MATERIAL PROVIDED
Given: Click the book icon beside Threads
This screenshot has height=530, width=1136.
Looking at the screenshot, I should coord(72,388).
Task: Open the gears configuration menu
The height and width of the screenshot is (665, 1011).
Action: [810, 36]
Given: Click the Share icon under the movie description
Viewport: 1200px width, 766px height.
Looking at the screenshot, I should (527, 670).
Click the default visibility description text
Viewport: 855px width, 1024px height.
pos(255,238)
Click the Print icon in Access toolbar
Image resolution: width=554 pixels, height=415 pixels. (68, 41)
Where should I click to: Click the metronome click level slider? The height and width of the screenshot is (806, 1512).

DIRECTIONS
Reproduce the data above line for line, with no changes.

SOLUTION TO THE EXERCISE
Given: Click the book icon beside Threads
This screenshot has height=530, width=1136.
Looking at the screenshot, I should coord(72,388).
Task: Open the gears configuration menu
The height and width of the screenshot is (665, 1011).
Action: [810, 36]
Given: Click the Share icon under the movie description
Viewport: 1200px width, 766px height.
Looking at the screenshot, I should (527, 670).
Click the default visibility description text
Viewport: 855px width, 1024px height.
pos(255,238)
Click the Print icon in Access toolbar
Image resolution: width=554 pixels, height=415 pixels. (68, 41)
Where should I click to: Click the metronome click level slider? The height and width of the screenshot is (806, 1512).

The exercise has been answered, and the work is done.